Cinema e scuola: nuove prospettive. Prolusione di Roberto Rossellini
    da “Rivista del cinematografo”, settembre-ottobre 1963, pp. 392-395/405-407.
    di Andrea Mariani

    Tra il 20 e il 27 luglio 1963, Roberto Rossellini venne invitato a Frascati per una settimana di studi su “L’educazione cinematografica e la scuola”: l’evento era organizzato dal Centro Europeo dell’Educazione e dal Centro Studi Cinematografici.
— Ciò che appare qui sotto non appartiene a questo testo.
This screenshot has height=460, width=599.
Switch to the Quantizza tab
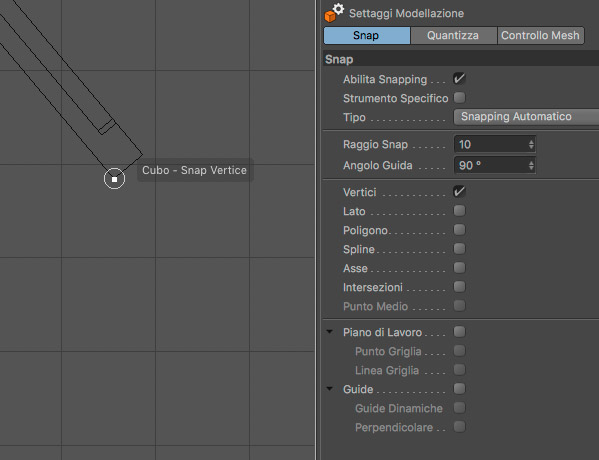tap(453, 36)
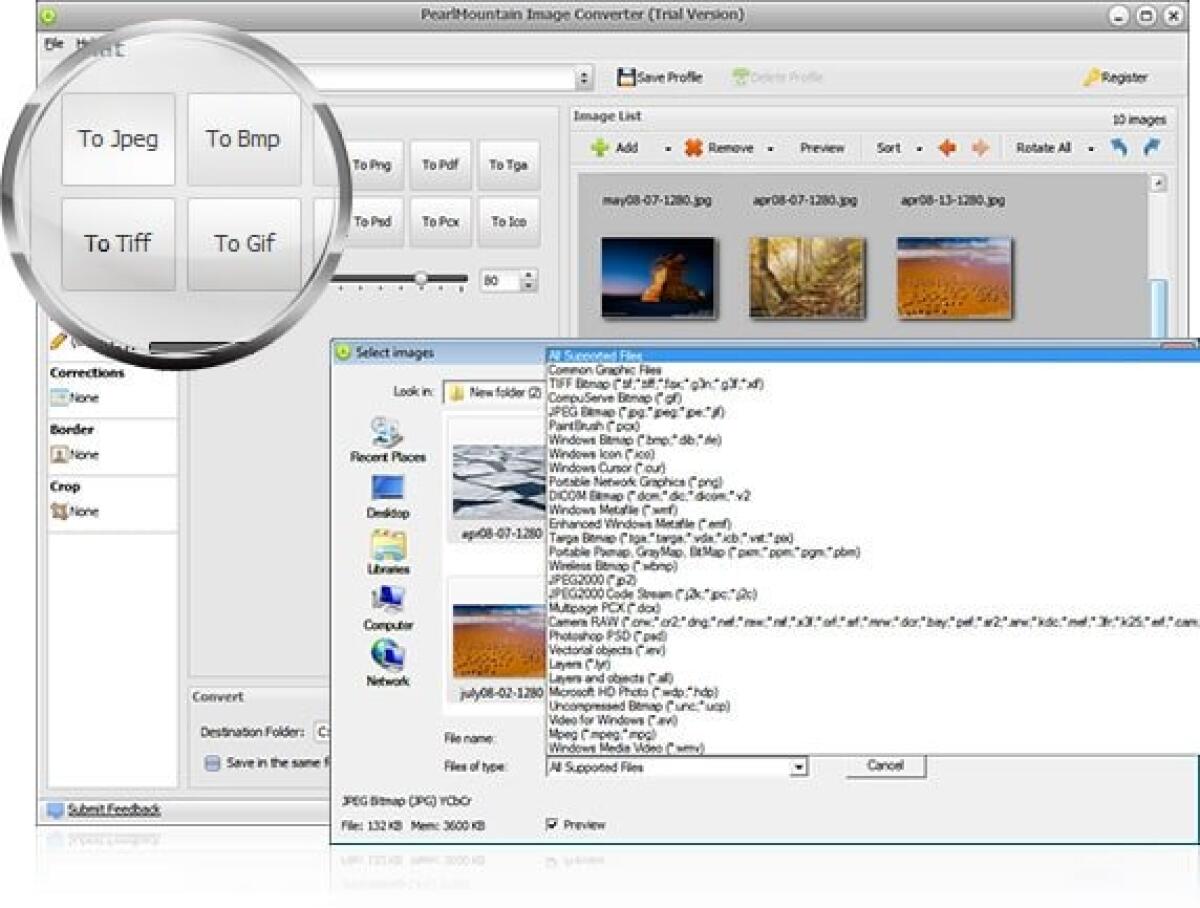Open the Help menu

(x=86, y=45)
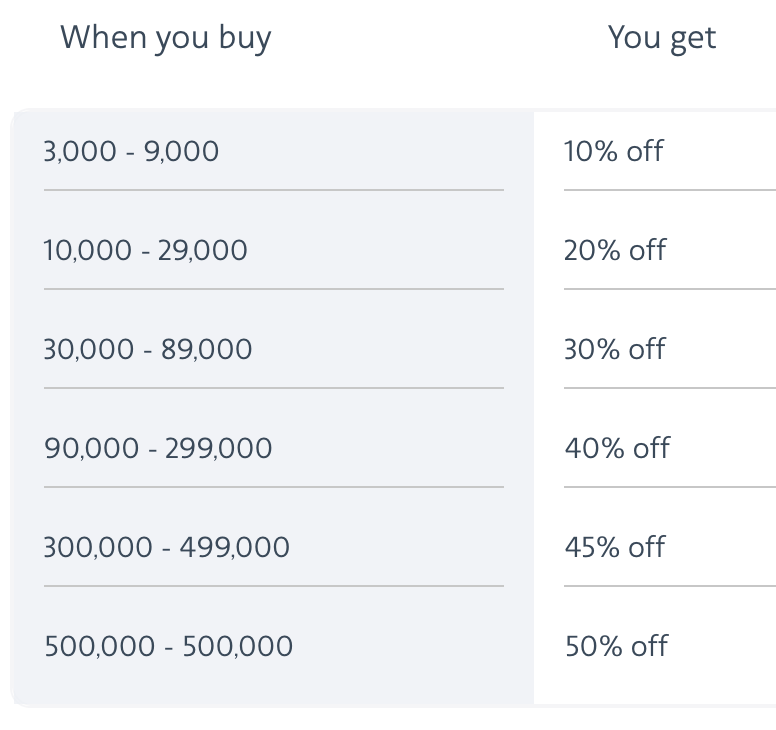Click the number 9,000 in first row

182,152
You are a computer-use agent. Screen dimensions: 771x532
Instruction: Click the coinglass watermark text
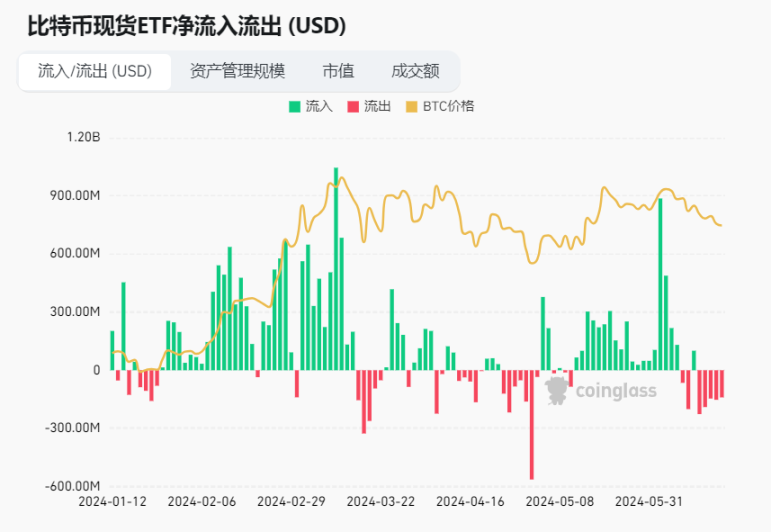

Rossellini, in quel momento, aveva già da tempo abbracciato il campo dell’informazione e della didattica; il contributo che qui riportiamo – e che, per ragioni di ampiezza, possiamo trascrivere solo parzialmente, nelle sue prime argomentazioni – restituisce non solo i riflessi di un’epoca che stava “disciplinando” la materia e il linguaggio cinematografico in ambiente didattico e scientifico (nelle scuole – come strumento – ma anche nelle Università – come disciplina scientifica), ma è anche un singolare ed efficace esempio delle contaminazioni e interrelazioni retoriche, teoriche e poetiche, lasciate sul terreno del confronto intellettuale dal generale e pervasivo impegno di Rossellini, in ambito cinematografico e diremmo addirittura genericamente mass-mediale.
    Il contributo che qui riportiamo si presterebbe facilmente a un esercizio di natura filologica, dove si rintraccerebbe la ricorsività di argomenti, tropi, locuzioni in ambienti e per dimostrazioni di varia natura: va infatti considerata la cruciale convergenza di discorsi legati all’impegno formativo, all’opzione – poetica e stilistica – del cinema-saggio (soprattutto dopo il ritorno dall’India), alla teoria di un cinema didattico pensato per e fuori dai tradizionali canali scolastici di distribuzione, fino ai temi legati alla “spettacolarizzazione” della società di massa e all’uomo-massa; e di pratiche didattiche o educative, per esempio quelle di Rossellini stesso nelle aule del CSC, ma anche genericamente quelle pratiche dell’audiovisivo che traducevano un’esplorazione euristica e a suo modo “sperimentale” di “nuove” forme (non)narrative, distributive, fruitive, in primis con la sua società: la FIDEC. Non stupisce dunque che parti di questo testo e gli stessi argomenti siano letteralmente rintracciabili in un intervento del 1962 dedicato proprio alla presentazione della FIDEC (dove discute di un audiovisivo per la “formazione della mente”) o ancora prima nel 1961, a una “tavola rotonda sul cinema italiano” organizzata dalla Titanus a Milano, dove discute dei “mezzi audiovisivi e l’uomo della civiltà scientifica e industriale”.
    Grazie soprattutto al lavoro sistematico di Gianni Rondolino e Adriano Aprà sulla sua figura e la sua opera – un lavoro che va molto al di là della mera prospettiva autoriale – possiamo riferirci a un organon da cui appare chiara la profondità, la complessità e le migrazioni interdisciplinari della visione e delle strategie operative di Rossellini, che riguardano non solo e non tanto il cinema, ma il cinema nel sistema dei media e ancora più sorprendentemente – e la prima parte di questo intervento come di molti altri simili
    lo rivela – una prospettiva complessa sul medium audiovisivo all’interno di uno sviluppo della civiltà dell’uomo. Più precisamente, la sua tensione chiaramente enciclopedica ci restituisce una sempre più matura coscienza del mezzo (medium) e dei mezzi (media) che insieme formano e si conformano (a) una civiltà (studiata e concepita con un senso assai esteso e dilatato della temporalità storica); inoltre – nella concezione di un audiovisivo educativo come “formazione della mente” – vi è la capacità di collocare lucidamente le implicazioni materiali e sensibili (e sensoriali) del medium audiovisivo nella modernità dell’uomo: questo punto in particolare merita di essere compreso valutandone poi le emersioni anche nelle produzioni per esempio di L’Età del ferro (pensata e scritta proprio a partire dal 1963) e poi de La lotta dell’uomo per la sua sopravvivenza.
    L’engagement di Rossellini, ben sappiano, non si limita alla speculazione teorica: è esattamente l’interdipendenza tra teoria e pratica dell’audiovisivo a rendere tanto rilevante questa fase della sua carriera intellettuale. È qui che il suo sforzo diventa letteralmente intervento politico, quando poi questi stessi argomenti si condensano in un vero e proprio manifesto, il 13 luglio 1965, in cui si proclama la “necessità di superare quel clima di disagio e smarrimento, proprio della civiltà occidentale ontemporanea, che l’arte e la cultura si limitavano a documentare, a riflettere, passivamente, quasi compiacendosene” (da Gianni Rondolino, Rossellini, p. 294).